Handling of Memory Page Faults during Virtual-Address RDMA
By: Antonis Psistakis
Potential Business Impact:
Lets computers share data without copying.
Nowadays, avoiding system calls during cluster communication (e.g., in Data Centers and High Performance Computing) in modern high-speed interconnection networks has become a necessity, due to the high overhead of multiple data copies between kernel and user space. User-level zero-copy Remote Direct Memory Access (RDMA) technologies address this problem by improving performance and reducing system energy consumption. However, traditional RDMA engines cannot tolerate page faults and therefore use various techniques to avoid them. State-of-the-art RDMA approaches typically rely on pinning address spaces or multiple pages per application.
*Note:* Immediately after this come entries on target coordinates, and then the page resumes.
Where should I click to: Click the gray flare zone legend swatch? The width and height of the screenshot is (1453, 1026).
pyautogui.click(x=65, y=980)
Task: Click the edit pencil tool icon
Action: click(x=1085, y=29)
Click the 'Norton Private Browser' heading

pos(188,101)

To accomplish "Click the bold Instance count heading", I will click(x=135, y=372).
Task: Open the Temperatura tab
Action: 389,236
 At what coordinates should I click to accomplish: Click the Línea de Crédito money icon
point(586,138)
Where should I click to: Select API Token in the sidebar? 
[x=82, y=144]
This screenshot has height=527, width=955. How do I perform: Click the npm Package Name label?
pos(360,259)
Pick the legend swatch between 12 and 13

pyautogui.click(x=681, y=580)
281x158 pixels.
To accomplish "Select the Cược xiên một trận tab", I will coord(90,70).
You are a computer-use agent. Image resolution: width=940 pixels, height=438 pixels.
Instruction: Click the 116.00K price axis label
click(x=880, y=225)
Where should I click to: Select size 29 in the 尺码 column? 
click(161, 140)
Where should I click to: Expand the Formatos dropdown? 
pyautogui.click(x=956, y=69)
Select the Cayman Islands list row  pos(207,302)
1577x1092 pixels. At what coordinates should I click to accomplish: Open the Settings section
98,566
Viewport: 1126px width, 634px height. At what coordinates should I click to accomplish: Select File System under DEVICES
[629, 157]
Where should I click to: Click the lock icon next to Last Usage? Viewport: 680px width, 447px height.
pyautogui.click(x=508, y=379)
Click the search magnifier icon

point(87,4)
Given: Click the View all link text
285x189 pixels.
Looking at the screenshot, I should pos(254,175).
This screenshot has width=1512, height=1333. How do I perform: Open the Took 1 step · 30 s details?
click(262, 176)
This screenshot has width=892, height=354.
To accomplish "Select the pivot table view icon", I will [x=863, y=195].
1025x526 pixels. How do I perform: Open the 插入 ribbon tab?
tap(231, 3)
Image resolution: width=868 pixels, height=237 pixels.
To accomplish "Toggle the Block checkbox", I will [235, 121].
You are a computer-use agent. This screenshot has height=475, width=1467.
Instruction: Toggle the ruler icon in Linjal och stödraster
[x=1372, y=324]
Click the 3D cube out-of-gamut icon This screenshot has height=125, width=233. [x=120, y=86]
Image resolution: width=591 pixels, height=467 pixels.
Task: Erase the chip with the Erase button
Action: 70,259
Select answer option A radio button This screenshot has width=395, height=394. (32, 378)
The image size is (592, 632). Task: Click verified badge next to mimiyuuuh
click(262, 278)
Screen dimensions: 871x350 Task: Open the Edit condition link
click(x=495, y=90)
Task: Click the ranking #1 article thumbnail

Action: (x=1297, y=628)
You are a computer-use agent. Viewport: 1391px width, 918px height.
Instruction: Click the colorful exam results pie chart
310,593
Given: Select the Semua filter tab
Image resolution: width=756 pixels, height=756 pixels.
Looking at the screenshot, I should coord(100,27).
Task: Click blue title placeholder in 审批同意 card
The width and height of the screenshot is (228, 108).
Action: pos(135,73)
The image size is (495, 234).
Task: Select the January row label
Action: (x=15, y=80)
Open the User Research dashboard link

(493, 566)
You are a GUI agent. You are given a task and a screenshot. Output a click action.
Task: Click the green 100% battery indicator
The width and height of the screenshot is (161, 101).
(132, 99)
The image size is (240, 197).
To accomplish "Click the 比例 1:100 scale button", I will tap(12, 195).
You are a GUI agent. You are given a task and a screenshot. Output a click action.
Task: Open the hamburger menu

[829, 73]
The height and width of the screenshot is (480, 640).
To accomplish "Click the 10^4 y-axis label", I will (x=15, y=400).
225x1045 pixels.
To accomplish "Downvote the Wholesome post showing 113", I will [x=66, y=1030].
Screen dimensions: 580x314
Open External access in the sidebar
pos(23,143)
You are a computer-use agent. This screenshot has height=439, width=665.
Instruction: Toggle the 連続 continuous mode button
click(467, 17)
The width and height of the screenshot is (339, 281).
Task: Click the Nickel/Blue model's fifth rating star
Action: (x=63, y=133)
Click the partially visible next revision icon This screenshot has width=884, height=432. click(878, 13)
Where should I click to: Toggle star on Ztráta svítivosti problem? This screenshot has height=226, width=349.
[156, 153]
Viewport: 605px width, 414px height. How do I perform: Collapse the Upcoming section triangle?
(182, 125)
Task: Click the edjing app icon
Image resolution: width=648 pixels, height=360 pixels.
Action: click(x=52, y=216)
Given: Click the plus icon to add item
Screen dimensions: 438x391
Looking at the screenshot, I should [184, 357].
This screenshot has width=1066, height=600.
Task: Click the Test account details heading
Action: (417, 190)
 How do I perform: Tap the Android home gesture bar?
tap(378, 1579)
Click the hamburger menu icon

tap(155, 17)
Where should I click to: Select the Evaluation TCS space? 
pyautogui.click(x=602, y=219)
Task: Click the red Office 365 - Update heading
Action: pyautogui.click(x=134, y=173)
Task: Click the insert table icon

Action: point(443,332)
This method introduces long-term disadvantages due to increased programming complexity (pinning and unpinning buffers), limits on how much memory can be pinned, and inefficient memory utilization. In addition, pinning does not fully prevent page faults because modern operating systems apply internal optimization mechanisms, such as Transparent Huge Pages (THP), which are enabled by default in Linux. This thesis implements a page-fault handling mechanism integrated with the DMA engine of the ExaNeSt project. Faults are detected by the ARM System Memory Management Unit (SMMU) and resolved through a hardware-software solution that can request retransmission when needed. This mechanism required modifications to the Linux SMMU driver, the development of a new software library, changes to the DMA engine hardware, and adjustments to the DMA scheduling logic. Experiments were conducted on the Quad-FPGA Daughter Board (QFDB) of ExaNeSt, which uses Xilinx Zynq UltraScale+ MPSoCs. Finally, we evaluate our mechanism and compare it against alternatives such as pinning and pre-faulting, and discuss the advantages of our approach.